Copy out every record below with complete accuracy.

Stored records:
------
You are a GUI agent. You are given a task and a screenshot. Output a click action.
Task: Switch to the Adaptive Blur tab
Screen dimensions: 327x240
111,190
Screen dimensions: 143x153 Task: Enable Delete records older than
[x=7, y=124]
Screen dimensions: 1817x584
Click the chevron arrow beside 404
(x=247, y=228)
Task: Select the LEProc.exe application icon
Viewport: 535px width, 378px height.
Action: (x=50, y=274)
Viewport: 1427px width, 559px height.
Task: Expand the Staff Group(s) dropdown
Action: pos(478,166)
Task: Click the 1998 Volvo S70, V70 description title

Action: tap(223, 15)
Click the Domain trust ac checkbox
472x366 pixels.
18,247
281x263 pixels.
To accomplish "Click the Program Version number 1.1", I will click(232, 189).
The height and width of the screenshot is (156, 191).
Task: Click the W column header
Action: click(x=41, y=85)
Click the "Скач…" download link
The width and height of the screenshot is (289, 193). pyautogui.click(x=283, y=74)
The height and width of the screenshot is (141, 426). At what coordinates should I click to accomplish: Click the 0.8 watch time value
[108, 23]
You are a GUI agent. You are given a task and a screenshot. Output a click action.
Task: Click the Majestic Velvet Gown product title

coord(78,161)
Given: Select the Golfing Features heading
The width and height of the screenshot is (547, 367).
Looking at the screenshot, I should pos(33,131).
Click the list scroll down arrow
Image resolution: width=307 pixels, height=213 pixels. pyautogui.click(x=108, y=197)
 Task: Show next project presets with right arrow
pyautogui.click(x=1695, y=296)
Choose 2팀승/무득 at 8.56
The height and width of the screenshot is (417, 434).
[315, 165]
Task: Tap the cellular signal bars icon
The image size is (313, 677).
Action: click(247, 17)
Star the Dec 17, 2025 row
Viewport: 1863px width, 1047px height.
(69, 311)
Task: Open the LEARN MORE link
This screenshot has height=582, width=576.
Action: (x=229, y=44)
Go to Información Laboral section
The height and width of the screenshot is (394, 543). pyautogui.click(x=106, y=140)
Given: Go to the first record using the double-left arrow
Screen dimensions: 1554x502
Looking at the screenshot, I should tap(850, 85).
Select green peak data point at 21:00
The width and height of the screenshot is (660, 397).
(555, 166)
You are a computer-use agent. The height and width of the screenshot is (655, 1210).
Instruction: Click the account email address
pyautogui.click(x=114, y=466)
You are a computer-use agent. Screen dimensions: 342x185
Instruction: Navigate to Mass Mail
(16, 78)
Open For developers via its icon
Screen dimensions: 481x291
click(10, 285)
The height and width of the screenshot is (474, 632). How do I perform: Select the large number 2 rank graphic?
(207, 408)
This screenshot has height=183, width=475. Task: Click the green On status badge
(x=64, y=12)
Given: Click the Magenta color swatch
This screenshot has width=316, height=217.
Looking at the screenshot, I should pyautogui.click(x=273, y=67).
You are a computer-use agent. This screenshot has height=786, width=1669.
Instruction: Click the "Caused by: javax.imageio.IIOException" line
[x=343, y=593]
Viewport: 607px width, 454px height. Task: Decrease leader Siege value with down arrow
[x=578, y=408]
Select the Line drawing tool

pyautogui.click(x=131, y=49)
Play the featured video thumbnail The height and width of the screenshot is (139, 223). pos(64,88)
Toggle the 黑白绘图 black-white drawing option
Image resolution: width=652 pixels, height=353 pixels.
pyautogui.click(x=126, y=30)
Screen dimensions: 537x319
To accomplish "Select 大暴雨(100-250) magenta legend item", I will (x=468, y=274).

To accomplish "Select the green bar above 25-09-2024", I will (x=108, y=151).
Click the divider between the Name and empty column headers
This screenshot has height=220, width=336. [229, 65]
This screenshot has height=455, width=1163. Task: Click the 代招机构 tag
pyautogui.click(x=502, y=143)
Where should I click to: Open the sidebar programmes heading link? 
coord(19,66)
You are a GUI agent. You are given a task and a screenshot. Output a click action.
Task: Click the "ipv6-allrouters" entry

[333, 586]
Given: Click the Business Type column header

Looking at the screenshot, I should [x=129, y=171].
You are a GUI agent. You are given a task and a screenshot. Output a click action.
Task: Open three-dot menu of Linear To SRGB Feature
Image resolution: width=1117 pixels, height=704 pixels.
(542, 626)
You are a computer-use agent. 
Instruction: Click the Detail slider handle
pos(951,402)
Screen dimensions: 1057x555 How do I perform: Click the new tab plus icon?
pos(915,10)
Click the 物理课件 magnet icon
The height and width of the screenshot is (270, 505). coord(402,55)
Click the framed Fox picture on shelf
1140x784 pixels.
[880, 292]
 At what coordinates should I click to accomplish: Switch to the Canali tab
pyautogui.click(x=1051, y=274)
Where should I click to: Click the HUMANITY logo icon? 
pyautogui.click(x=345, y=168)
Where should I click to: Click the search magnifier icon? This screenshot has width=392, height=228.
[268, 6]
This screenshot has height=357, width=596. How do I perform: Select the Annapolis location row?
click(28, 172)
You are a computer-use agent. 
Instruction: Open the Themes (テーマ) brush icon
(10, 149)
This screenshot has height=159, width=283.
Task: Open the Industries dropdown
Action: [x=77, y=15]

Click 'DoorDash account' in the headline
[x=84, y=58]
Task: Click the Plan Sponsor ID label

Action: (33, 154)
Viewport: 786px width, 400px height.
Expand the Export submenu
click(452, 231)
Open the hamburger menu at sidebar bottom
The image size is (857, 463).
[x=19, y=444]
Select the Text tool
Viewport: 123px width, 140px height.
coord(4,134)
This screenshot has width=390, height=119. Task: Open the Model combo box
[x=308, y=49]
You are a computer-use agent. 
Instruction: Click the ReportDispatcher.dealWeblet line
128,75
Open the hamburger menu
------
* _Answer below_
You are a GUI agent. You are given a task and a screenshot. Output a click action.
Task: Switch to the Adaptive Blur tab
Screen dimensions: 327x240
111,190
Screen dimensions: 143x153 Task: Enable Delete records older than
[x=7, y=124]
Screen dimensions: 1817x584
Click the chevron arrow beside 404
(x=247, y=228)
Task: Select the LEProc.exe application icon
Viewport: 535px width, 378px height.
Action: (x=50, y=274)
Viewport: 1427px width, 559px height.
Task: Expand the Staff Group(s) dropdown
Action: pos(478,166)
Task: Click the 1998 Volvo S70, V70 description title

Action: tap(223, 15)
Click the Domain trust ac checkbox
472x366 pixels.
18,247
281x263 pixels.
To accomplish "Click the Program Version number 1.1", I will click(232, 189).
The height and width of the screenshot is (156, 191).
Task: Click the W column header
Action: click(x=41, y=85)
Click the "Скач…" download link
The width and height of the screenshot is (289, 193). pyautogui.click(x=283, y=74)
The height and width of the screenshot is (141, 426). At what coordinates should I click to accomplish: Click the 0.8 watch time value
[108, 23]
You are a GUI agent. You are given a task and a screenshot. Output a click action.
Task: Click the Majestic Velvet Gown product title

coord(78,161)
Given: Select the Golfing Features heading
The width and height of the screenshot is (547, 367).
Looking at the screenshot, I should pos(33,131).
Click the list scroll down arrow
Image resolution: width=307 pixels, height=213 pixels. pyautogui.click(x=108, y=197)
 Task: Show next project presets with right arrow
pyautogui.click(x=1695, y=296)
Choose 2팀승/무득 at 8.56
The height and width of the screenshot is (417, 434).
[315, 165]
Task: Tap the cellular signal bars icon
The image size is (313, 677).
Action: click(247, 17)
Star the Dec 17, 2025 row
Viewport: 1863px width, 1047px height.
(69, 311)
Task: Open the LEARN MORE link
This screenshot has height=582, width=576.
Action: (x=229, y=44)
Go to Información Laboral section
The height and width of the screenshot is (394, 543). pyautogui.click(x=106, y=140)
Given: Go to the first record using the double-left arrow
Screen dimensions: 1554x502
Looking at the screenshot, I should tap(850, 85).
Select green peak data point at 21:00
The width and height of the screenshot is (660, 397).
(555, 166)
You are a computer-use agent. The height and width of the screenshot is (655, 1210).
Instruction: Click the account email address
pyautogui.click(x=114, y=466)
You are a computer-use agent. Screen dimensions: 342x185
Instruction: Navigate to Mass Mail
(16, 78)
Open For developers via its icon
Screen dimensions: 481x291
click(10, 285)
The height and width of the screenshot is (474, 632). How do I perform: Select the large number 2 rank graphic?
(207, 408)
This screenshot has height=183, width=475. Task: Click the green On status badge
(x=64, y=12)
Given: Click the Magenta color swatch
This screenshot has width=316, height=217.
Looking at the screenshot, I should pyautogui.click(x=273, y=67).
You are a computer-use agent. This screenshot has height=786, width=1669.
Instruction: Click the "Caused by: javax.imageio.IIOException" line
[x=343, y=593]
Viewport: 607px width, 454px height. Task: Decrease leader Siege value with down arrow
[x=578, y=408]
Select the Line drawing tool

pyautogui.click(x=131, y=49)
Play the featured video thumbnail The height and width of the screenshot is (139, 223). pos(64,88)
Toggle the 黑白绘图 black-white drawing option
Image resolution: width=652 pixels, height=353 pixels.
pyautogui.click(x=126, y=30)
Screen dimensions: 537x319
To accomplish "Select 大暴雨(100-250) magenta legend item", I will (x=468, y=274).

To accomplish "Select the green bar above 25-09-2024", I will (x=108, y=151).
Click the divider between the Name and empty column headers
This screenshot has height=220, width=336. [229, 65]
This screenshot has height=455, width=1163. Task: Click the 代招机构 tag
pyautogui.click(x=502, y=143)
Where should I click to: Open the sidebar programmes heading link? 
coord(19,66)
You are a GUI agent. You are given a task and a screenshot. Output a click action.
Task: Click the "ipv6-allrouters" entry

[333, 586]
Given: Click the Business Type column header

Looking at the screenshot, I should [x=129, y=171].
You are a GUI agent. You are given a task and a screenshot. Output a click action.
Task: Open three-dot menu of Linear To SRGB Feature
Image resolution: width=1117 pixels, height=704 pixels.
(542, 626)
You are a computer-use agent. 
Instruction: Click the Detail slider handle
pos(951,402)
Screen dimensions: 1057x555 How do I perform: Click the new tab plus icon?
pos(915,10)
Click the 物理课件 magnet icon
The height and width of the screenshot is (270, 505). coord(402,55)
Click the framed Fox picture on shelf
1140x784 pixels.
[880, 292]
 At what coordinates should I click to accomplish: Switch to the Canali tab
pyautogui.click(x=1051, y=274)
Where should I click to: Click the HUMANITY logo icon? 
pyautogui.click(x=345, y=168)
Where should I click to: Click the search magnifier icon? This screenshot has width=392, height=228.
[268, 6]
This screenshot has height=357, width=596. How do I perform: Select the Annapolis location row?
click(28, 172)
You are a computer-use agent. 
Instruction: Open the Themes (テーマ) brush icon
(10, 149)
This screenshot has height=159, width=283.
Task: Open the Industries dropdown
Action: [x=77, y=15]

Click 'DoorDash account' in the headline
[x=84, y=58]
Task: Click the Plan Sponsor ID label

Action: (33, 154)
Viewport: 786px width, 400px height.
Expand the Export submenu
click(452, 231)
Open the hamburger menu at sidebar bottom
The image size is (857, 463).
[x=19, y=444]
Select the Text tool
Viewport: 123px width, 140px height.
coord(4,134)
This screenshot has width=390, height=119. Task: Open the Model combo box
[x=308, y=49]
You are a computer-use agent. 
Instruction: Click the ReportDispatcher.dealWeblet line
128,75
Open the hamburger menu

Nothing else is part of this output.